Como denunciar um agente de segurança pública que comete violência doméstica

Apresentado em 2019 pelo então deputado federal Denis Bezerra (PSB-CE), o Projeto de Lei nº 3.138 determina a inclusão do recolhimento de arma de fogo de agentes indiciados por violência doméstica no Estatuto do Desarmamento.

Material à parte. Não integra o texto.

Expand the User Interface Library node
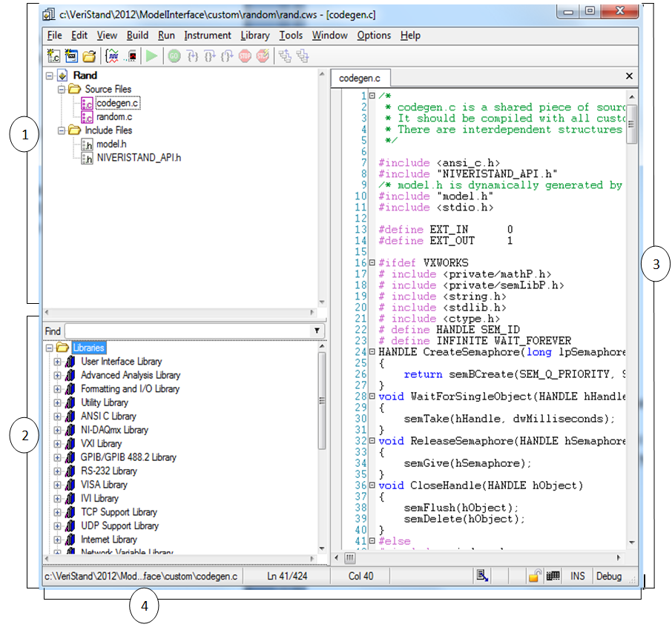 pyautogui.click(x=58, y=362)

O projeto está parado desde 2021 na Comissão de Constituição e Justiça de Cidadania (CCJC) da Câmara dos Deputados.

Mas a promotora Fabíola Sucasas diz que, no mesmo ano, uma alteração da Lei Maria da Penha passou a determinar que o policial investigue, no momento da denúncia, se o agressor tem posse ou registro de arma de fogo. "A lei também prevê que cabe ao juiz determinar a apreensão imediata de arma de fogo, e o Código de Processo Penal já previa a possibilidade de busca e apreensão da arma quando há informação do seu uso para a violência e/ou irregularidades", explica.

A advogada Melina Fachin, especializada em direitos humanos e democracia, diz que vítimas ou terceiros podem fazer a denúncia em DDFs e pela Central de Atendimento à Mulher - Ligue 180. “O 180 oferece um canal seguro e anônimo para as vítimas de violência de gênero, garantindo a condução íntegra e especializada das denúncias”, explica.

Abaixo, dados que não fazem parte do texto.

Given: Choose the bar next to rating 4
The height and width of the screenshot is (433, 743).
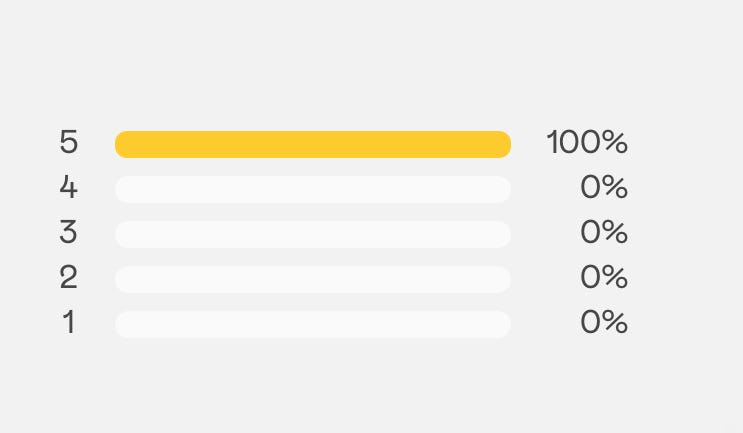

No entanto, ela recomenda que se busque o Ministério Público, já que esse é um órgão de controle externo da atuação das polícias. “Além disso, na ação penal, o MP deve resguardar atendimento adequado e especializado à vítima”, pontua Sucasas.

Sobre proteção às mulheres, a promotora afirma que existe um recorte de hierarquia que precisa ser observado no momento de conceder medida protetiva, como a necessidade da vítima ser incluída em um programa de fiscalização de medidas (como o programa Guardiã Maria da Penha, por exemplo) ou de incluí-la em um programa de acolhimento sigiloso. “Tudo dependerá da gravidade do fato e das circunstâncias de risco.”

“É preciso encorajar as mulheres a buscarem ajuda. Existe um risco muito maior de se manter em um relacionamento abusivo”, pontua a promotora.

*Os nomes foram alterados para preservar as identidades das vítimas.